Using tables, further, explore the impacts of the contingency simulated for the supply point S1. You have noticed that the simulation log reports issues at node N3 because the minimum delivery pressure is unsatisfactory.
Try this new table command:
table('GDEM.INDUSTRY2.QNS;header=Unserved Gas','GDEM.INDUSTRY2.QNS > 0;header=Is unserved?', '02/02/2020 20:00', '03/02/2020 08:00')
The table shows that after 15 minutes from the pressure drop at S1, the node N3 is affected by low pressure. From the table command, you also see that you can use logical or mathematical operations along with expressions. In the example, you asked to check which time steps have positive amounts of unserved gas in that specific time window. For example, you could create a table with the inlet and outlet pressure and a third column where you calculate the difference between the two for each time step.
Finally, note that your last table has a summary top and bottom rows reporting statistics (which you can personalize from the context menu), like the count or the sum. The sum for the column of the unserved gas does not represent the total unserved gas for the customer because you see the instantaneous values for the time step, while you need to integrate the values over the time window.
Try the command:
inttable('GDEM.INDUSTRY2.QNS;header=Unserved Gas','1[h]','02/02/2020 20:00', '03/02/2020 08:00')
Now, the sum for the "Unserved Gas" column gives the correct value of the total unserved amount because you have asked SAInt to integrate over an hour time window the function representing the instantaneous unserved gas. The user at the off-take named INDUSTRY2 experienced a curtailment of around 479.1 ksm3 over the considered time window. You could double-check by rerunning the table command but changing the integration time interval from 1 hour to 12 hours (i.e., the span of the time window).
4. Use IronPython scripting for plots and tables
In this intermediate tutorial, you have seen many examples of long scripts, which you have copied and pasted into the Command Window. SAInt offers, along with many other great features, an IronPython interpreter. You can leverage the power of IronPython by writing and executing scripts in your SAInt session and environment. Start by opening a new script window or loading an existing script. From the View tab select (Figure 5) and load the script "command_examples.ipy" from .\Gas Networks\Intermediate Tutorial 1
of the folder Tutorials
in the directory (C:\Users\...\Documents\encoord\SAInt-v3\Projects
). You can also see the scripts and load them from the project explorer.
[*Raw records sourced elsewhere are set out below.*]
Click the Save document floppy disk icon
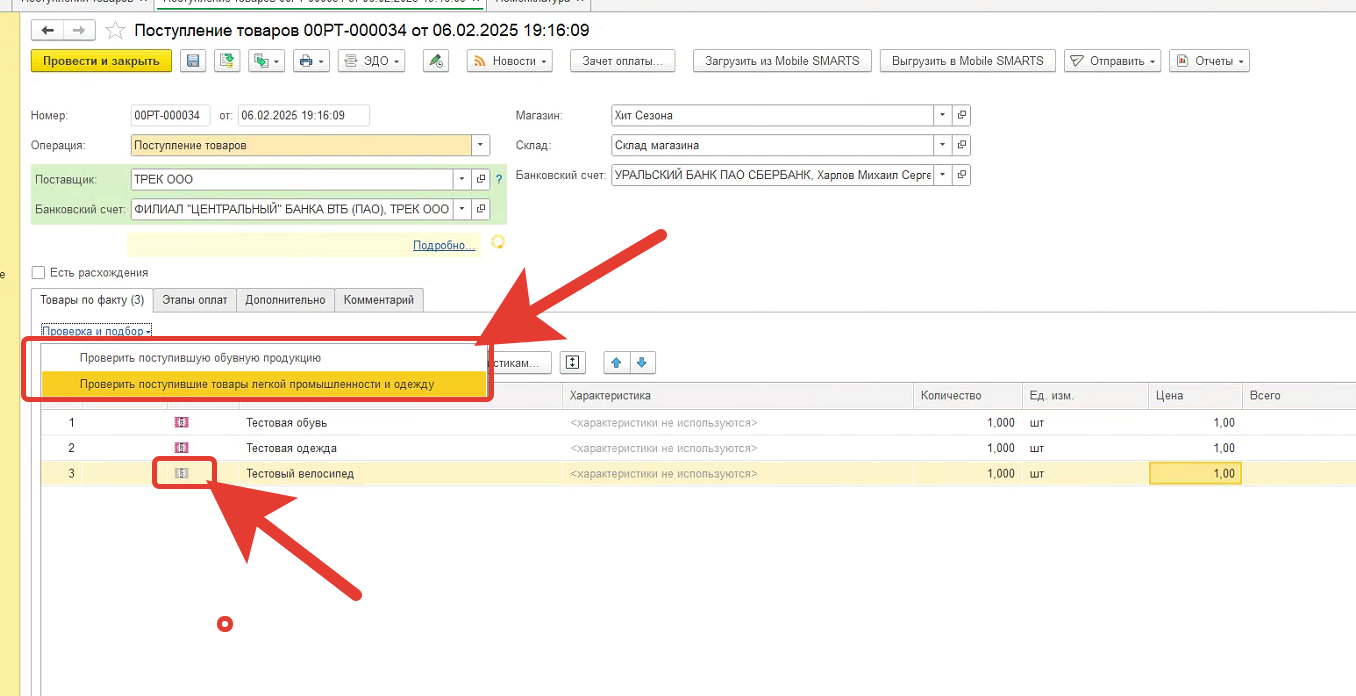 coord(193,61)
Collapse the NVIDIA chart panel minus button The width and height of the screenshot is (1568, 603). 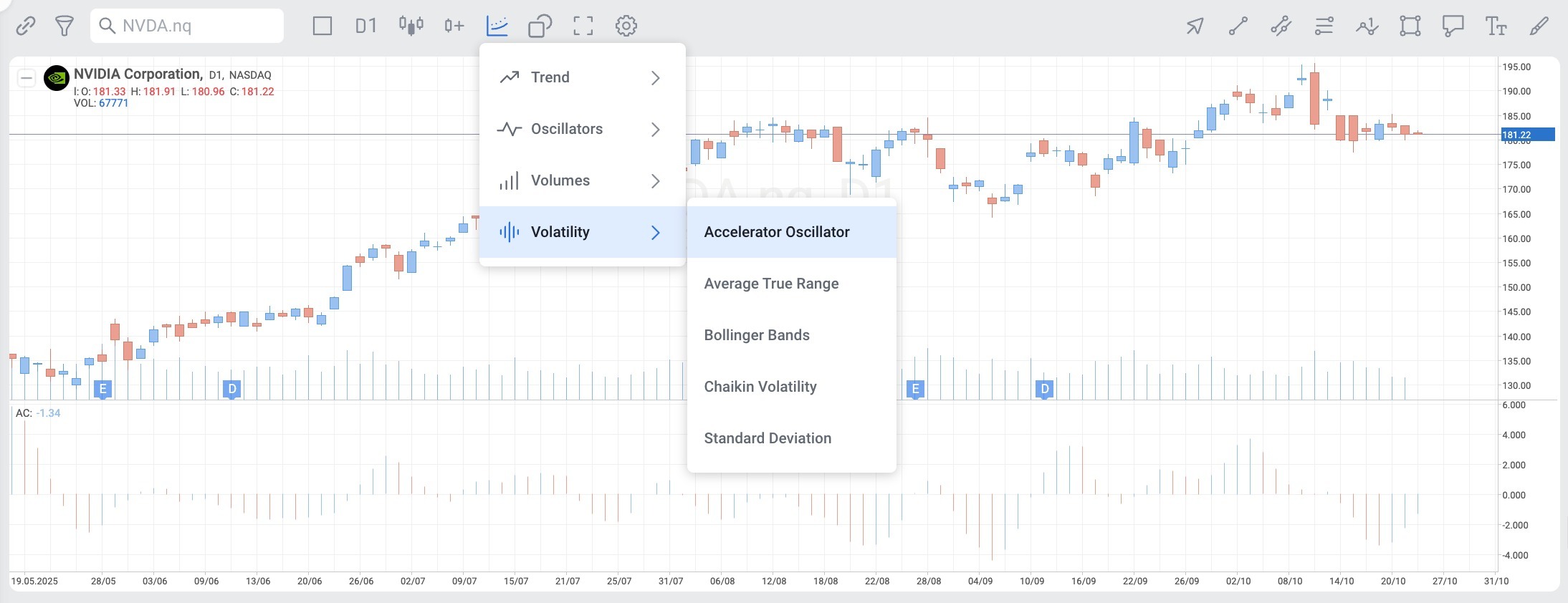pyautogui.click(x=27, y=78)
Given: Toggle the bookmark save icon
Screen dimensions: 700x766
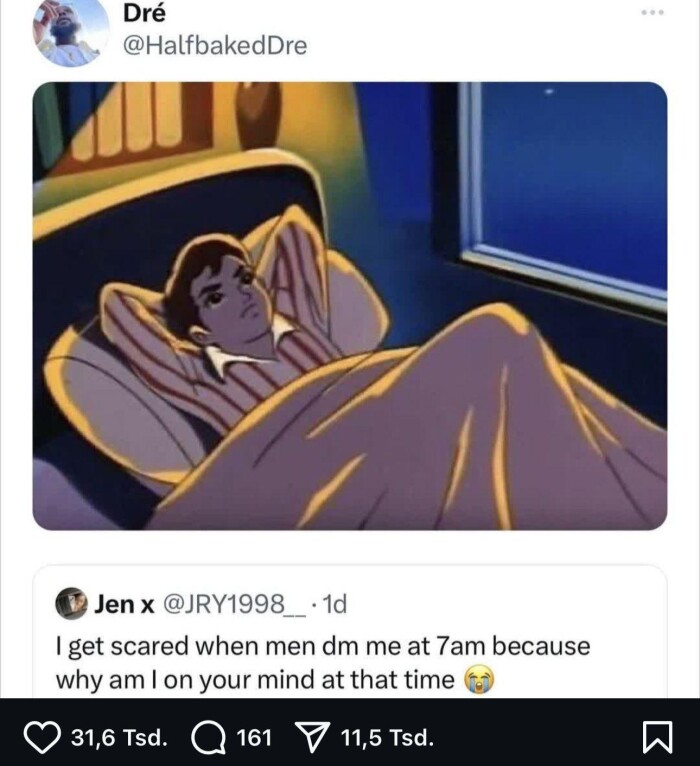Looking at the screenshot, I should pos(657,738).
This tutorial will not introduce IronPython as a language here. Still, it will demonstrate how to use scripts to save your work on charts and tables or to replicate such charts and tables in existing or new scenarios.
After opening the script, you can notice that all the lines are commented. A comment is indicated by a line starting with the symbol #. If you run the script now, nothing will happen as the interpreter sees just comments, which are ignored. To execute one or more commands, uncomment and run the script. Alternatively, you can copy and paste the command into the Command Window. When uncommenting, take good care in avoiding any indentation. IronPython has strict rules on spaces and text indentation. Have fun!